Stored items

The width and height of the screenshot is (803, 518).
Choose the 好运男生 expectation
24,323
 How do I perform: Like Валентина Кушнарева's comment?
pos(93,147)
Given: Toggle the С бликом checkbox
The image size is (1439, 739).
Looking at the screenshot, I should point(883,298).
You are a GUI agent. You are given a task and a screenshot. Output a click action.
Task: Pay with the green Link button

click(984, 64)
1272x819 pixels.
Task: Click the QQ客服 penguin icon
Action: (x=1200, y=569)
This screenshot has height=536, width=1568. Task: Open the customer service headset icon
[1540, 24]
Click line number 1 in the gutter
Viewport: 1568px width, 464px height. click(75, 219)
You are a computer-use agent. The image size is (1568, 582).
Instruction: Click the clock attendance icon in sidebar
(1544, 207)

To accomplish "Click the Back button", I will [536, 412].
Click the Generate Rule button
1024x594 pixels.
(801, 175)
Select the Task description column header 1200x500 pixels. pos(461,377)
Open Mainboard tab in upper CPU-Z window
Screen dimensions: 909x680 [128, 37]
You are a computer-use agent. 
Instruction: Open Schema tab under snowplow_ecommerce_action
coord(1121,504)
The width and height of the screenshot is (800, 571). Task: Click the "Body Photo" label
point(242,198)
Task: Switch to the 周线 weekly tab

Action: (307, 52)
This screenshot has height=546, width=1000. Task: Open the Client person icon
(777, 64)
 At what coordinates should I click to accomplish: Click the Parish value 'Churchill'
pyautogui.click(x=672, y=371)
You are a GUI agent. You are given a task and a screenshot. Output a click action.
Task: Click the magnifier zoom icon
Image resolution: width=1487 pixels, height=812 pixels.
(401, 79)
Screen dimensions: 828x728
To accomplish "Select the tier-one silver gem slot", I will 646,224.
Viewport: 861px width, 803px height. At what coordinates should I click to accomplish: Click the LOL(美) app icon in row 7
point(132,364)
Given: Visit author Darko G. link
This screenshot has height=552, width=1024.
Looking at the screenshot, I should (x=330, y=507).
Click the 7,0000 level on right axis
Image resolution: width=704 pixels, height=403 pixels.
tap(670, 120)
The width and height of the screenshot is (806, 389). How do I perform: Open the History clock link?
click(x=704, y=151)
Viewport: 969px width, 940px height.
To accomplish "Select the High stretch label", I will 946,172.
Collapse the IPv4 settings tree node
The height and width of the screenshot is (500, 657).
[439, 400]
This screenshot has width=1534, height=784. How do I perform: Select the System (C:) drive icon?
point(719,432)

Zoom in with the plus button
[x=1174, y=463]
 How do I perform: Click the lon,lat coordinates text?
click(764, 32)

* **Task requirements**
From the first line to the last, reproduce the data above exactly.

* **Response to this task**
The width and height of the screenshot is (803, 518).
Choose the 好运男生 expectation
24,323
 How do I perform: Like Валентина Кушнарева's comment?
pos(93,147)
Given: Toggle the С бликом checkbox
The image size is (1439, 739).
Looking at the screenshot, I should point(883,298).
You are a GUI agent. You are given a task and a screenshot. Output a click action.
Task: Pay with the green Link button

click(984, 64)
1272x819 pixels.
Task: Click the QQ客服 penguin icon
Action: (x=1200, y=569)
This screenshot has height=536, width=1568. Task: Open the customer service headset icon
[1540, 24]
Click line number 1 in the gutter
Viewport: 1568px width, 464px height. click(75, 219)
You are a computer-use agent. The image size is (1568, 582).
Instruction: Click the clock attendance icon in sidebar
(1544, 207)

To accomplish "Click the Back button", I will [536, 412].
Click the Generate Rule button
1024x594 pixels.
(801, 175)
Select the Task description column header 1200x500 pixels. pos(461,377)
Open Mainboard tab in upper CPU-Z window
Screen dimensions: 909x680 [128, 37]
You are a computer-use agent. 
Instruction: Open Schema tab under snowplow_ecommerce_action
coord(1121,504)
The width and height of the screenshot is (800, 571). Task: Click the "Body Photo" label
point(242,198)
Task: Switch to the 周线 weekly tab

Action: (307, 52)
This screenshot has height=546, width=1000. Task: Open the Client person icon
(777, 64)
 At what coordinates should I click to accomplish: Click the Parish value 'Churchill'
pyautogui.click(x=672, y=371)
You are a GUI agent. You are given a task and a screenshot. Output a click action.
Task: Click the magnifier zoom icon
Image resolution: width=1487 pixels, height=812 pixels.
(401, 79)
Screen dimensions: 828x728
To accomplish "Select the tier-one silver gem slot", I will 646,224.
Viewport: 861px width, 803px height. At what coordinates should I click to accomplish: Click the LOL(美) app icon in row 7
point(132,364)
Given: Visit author Darko G. link
This screenshot has height=552, width=1024.
Looking at the screenshot, I should (x=330, y=507).
Click the 7,0000 level on right axis
Image resolution: width=704 pixels, height=403 pixels.
tap(670, 120)
The width and height of the screenshot is (806, 389). How do I perform: Open the History clock link?
click(x=704, y=151)
Viewport: 969px width, 940px height.
To accomplish "Select the High stretch label", I will 946,172.
Collapse the IPv4 settings tree node
The height and width of the screenshot is (500, 657).
[439, 400]
This screenshot has width=1534, height=784. How do I perform: Select the System (C:) drive icon?
point(719,432)

Zoom in with the plus button
[x=1174, y=463]
 How do I perform: Click the lon,lat coordinates text?
click(764, 32)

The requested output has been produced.